The 538-step staircase of Kamikura Shrine is hard to describe in words alone. It is astonishingly steep and is the most challenging point on this tour of the Kumano Grand Shrines.

Crabs peeking out from between rocks filled with water
Crab-walking people

The climb is very satisfying but make sure you walk it in comfortable shoes.

Kumano Hongu Taisha and Oyunohara

Now head to Kumano Hongu Taisha for the last stop on our tour of the Kumano Grand Shrines. From Kumano Hayatama Taisha to Kumano Hongu Taisha is about 35 km, heading upstream on Route 168 along the Kumano River, and takes about 50 minutes.

Kumano Hongu Taisha

Kumano Hongu Taisha, in Hongu-cho, Tanabe City, is the main shrine of the over 3,000 Kumano Shrines. Among the Kumano Grand Shrines, Kumano Hongu Taisha has a particularly old-fashioned atmosphere.

The gate of Kumano Hongu Taisha, no photography beyond this point

The pavilions of Kumano Hongu Taisha are similar to those of Kumano Hayatama Taisha. But in contrast to the bright vermilion of Hayatama Taisha, Hongu Taisha's pavilions use an older style of roof characterized by its subdued colors.

158 steps at the end of the approach
Kumano Hongu Taisha before it flooded


Following the Kumano Hongu Taisha, visit Oyunohara, a 5-minute walk away.

Oyunohara is a sacred place where Kumano Hongu Taisha once stood until a major flood in 1889. Rumor has it that Kumano Hongu Taisha was eight times larger than it is today. Traces of it are visible, like the giant torii gate, said to be the tallest in Japan (photography is prohibited beyond the torii gate as it is a Shinto sanctuary).

The view is beautiful with the contrast between the richly harvested ears of rice and the torii gate

In front of Oyunohara are rice fields. The rice harvested in these fields is used to make kamamochi, a famous confectionery at Kumano Hongu Taisha.

Directions to the Kumano Grand Shrines from Nagoya

Recapping the journey: we started at Kumano Nachi Taisha and Seigando-ji Temple, the furthest from Nagoya, and it takes the most time to visit. Then we went through Kumano Hayatama Taisha and Kamikura Shrine, and finally to Kumano Hongu Taisha.

The tour's starting point of Nachi-katsuura Town is a famous tuna fishing port where you can savor fresh seafood at Nigiwai Market. The market is open from 8:00 a.m., so eat a hearty meal in the morning to get ready for the Kumano Grand Shrines tour.

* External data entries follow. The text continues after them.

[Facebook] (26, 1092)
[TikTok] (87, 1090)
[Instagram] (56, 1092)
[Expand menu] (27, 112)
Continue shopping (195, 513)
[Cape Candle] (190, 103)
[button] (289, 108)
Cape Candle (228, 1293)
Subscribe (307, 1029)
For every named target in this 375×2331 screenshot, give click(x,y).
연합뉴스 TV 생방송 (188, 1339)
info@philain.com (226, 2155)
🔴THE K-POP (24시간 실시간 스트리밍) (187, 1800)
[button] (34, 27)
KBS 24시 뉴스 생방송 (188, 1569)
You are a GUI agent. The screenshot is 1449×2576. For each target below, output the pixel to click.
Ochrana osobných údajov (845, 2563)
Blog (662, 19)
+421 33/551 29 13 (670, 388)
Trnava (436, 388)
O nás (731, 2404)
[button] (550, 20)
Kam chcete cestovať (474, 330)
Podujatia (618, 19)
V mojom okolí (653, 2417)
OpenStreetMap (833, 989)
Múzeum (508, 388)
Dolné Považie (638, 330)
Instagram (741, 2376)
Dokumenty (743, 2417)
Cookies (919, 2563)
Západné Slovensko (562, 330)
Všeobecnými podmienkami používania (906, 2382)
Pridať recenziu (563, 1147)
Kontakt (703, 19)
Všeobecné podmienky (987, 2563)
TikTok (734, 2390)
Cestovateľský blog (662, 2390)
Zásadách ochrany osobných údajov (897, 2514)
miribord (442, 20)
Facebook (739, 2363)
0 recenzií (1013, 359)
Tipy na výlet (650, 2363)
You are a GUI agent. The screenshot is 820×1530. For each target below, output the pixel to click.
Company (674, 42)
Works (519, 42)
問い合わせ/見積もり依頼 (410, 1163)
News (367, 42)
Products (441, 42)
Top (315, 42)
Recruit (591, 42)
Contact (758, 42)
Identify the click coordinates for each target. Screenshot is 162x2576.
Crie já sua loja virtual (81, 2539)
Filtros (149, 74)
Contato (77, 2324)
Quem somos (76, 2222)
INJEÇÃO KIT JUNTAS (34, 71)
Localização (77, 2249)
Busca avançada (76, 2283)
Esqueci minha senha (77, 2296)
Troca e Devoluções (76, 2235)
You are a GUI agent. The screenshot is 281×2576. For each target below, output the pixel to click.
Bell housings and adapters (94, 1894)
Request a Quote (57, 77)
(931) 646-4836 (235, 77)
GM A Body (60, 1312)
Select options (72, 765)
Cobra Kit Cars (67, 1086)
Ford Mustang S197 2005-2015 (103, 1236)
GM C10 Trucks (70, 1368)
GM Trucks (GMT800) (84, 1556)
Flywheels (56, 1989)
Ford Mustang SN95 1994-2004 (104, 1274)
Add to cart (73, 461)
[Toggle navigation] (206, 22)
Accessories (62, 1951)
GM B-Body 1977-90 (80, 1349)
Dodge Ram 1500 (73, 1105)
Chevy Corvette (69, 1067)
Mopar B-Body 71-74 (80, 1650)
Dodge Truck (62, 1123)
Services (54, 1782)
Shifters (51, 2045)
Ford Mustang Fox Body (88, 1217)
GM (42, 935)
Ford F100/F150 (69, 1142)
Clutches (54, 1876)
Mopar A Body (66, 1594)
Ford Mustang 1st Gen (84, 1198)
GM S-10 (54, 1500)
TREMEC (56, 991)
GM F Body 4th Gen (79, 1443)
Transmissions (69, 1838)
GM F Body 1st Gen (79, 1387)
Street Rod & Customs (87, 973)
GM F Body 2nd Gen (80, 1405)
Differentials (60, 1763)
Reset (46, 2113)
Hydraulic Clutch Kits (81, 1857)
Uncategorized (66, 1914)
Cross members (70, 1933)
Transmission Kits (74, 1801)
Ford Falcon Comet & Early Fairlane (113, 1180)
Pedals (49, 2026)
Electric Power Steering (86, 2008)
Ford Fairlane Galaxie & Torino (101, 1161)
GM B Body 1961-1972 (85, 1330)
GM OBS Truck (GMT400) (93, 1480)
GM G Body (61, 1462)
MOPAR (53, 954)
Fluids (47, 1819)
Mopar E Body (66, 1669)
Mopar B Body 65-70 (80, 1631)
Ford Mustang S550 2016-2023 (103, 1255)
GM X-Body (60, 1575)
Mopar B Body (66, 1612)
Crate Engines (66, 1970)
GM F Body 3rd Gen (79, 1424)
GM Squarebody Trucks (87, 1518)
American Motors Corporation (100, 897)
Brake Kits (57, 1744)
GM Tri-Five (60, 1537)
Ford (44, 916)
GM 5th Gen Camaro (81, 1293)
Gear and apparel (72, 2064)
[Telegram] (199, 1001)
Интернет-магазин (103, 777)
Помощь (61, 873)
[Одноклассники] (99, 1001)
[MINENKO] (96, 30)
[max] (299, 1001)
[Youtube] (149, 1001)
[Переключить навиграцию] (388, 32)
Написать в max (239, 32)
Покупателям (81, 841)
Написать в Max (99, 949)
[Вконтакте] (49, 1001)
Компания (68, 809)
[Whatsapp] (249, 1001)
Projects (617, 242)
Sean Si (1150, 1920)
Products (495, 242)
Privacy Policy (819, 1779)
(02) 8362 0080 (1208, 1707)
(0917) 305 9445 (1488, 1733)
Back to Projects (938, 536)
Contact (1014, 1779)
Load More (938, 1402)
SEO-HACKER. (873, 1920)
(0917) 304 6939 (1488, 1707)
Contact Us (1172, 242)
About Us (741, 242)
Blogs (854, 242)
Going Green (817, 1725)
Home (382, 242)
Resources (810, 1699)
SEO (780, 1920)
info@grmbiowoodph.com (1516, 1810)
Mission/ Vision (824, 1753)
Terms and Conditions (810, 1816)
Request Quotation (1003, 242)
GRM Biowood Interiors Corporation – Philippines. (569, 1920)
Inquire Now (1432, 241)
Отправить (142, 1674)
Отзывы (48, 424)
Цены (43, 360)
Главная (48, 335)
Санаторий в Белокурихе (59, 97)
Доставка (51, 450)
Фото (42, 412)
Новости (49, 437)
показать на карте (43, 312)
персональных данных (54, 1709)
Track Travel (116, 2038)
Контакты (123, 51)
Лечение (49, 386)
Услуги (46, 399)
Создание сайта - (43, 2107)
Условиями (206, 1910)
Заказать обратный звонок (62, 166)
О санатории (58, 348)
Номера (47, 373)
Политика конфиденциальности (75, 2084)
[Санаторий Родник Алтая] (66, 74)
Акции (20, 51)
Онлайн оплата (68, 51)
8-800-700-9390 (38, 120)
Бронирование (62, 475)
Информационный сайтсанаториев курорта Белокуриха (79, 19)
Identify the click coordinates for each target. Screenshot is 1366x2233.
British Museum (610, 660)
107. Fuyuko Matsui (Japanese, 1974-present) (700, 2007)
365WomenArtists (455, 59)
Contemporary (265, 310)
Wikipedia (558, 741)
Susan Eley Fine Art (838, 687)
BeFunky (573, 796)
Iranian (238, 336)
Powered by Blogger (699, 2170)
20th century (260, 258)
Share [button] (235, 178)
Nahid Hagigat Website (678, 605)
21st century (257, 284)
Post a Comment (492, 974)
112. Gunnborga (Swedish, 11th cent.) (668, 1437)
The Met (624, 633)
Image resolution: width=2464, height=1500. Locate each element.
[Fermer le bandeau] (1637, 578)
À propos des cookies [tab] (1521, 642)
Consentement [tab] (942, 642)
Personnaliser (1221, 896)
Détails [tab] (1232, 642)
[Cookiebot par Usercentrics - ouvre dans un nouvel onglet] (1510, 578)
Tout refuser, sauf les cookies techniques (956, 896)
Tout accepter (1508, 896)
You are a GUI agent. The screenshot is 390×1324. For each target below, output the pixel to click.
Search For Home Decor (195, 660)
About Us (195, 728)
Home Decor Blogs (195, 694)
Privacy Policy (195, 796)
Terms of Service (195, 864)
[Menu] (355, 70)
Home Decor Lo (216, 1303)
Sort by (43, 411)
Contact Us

Nigiwai Market, open from 8:00 a.m.
Fresh sashimi is readily available
  • Kumano Nachi Taisha
    Time required: 3 hours, including the hike up Daimonzaka
  • ↓By car: 40 minutes

  • Kumano Hayatama Taisha and Kamikura Shrine
    Time required: 90 minutes
  • ↓By car: 50 minutes

  • Kumano Hongu Taisha and Oyunohara
    Time required: 60 minutes

If you are driving

It takes about 2 hours and 30 minutes from Nagoya to Kumano Nachi Taisha in Nachi-katsuura Town. First, take the Tomeihan Expressway, Ise Expressway, and Kisei Expressway and get off the expressway at the Kumano Odomari IC on Kumano Owase Road. From there, it is about 1 hour via National Route 42. Including rest time, the drive should take about 4 hours.

If you are using public transportation

If you are going to Kumano Nachi Taisha by train from Nagoya, take the JR Kisei Honsen limited express to Kii-Katsuura Station, a 3-hour and 50-minute ride without transfers. From Kii-Katsuura Station, the Kumano Gobo Nankai Bus operates a regular sightseeing bus service to the Kumano Grand Shrines. It departs in the morning, so you must spend the night before in the Kii-Katsuura Station area.


With the opening of the Kumano Owase Road in 2021 and the improvements to the surrounding roads, access to the Kumano area has improved dramatically, making it even easier to visit. If you are coming from Nagoya, we recommend visiting the Kumano Kodo Ise Road, which offers hiking along with Magosetouge Pass and the Matsumoto Pass. How about stepping onto one of the ancient paths and imagining the bygone travelers who set out on the Kumano Grand Shrines?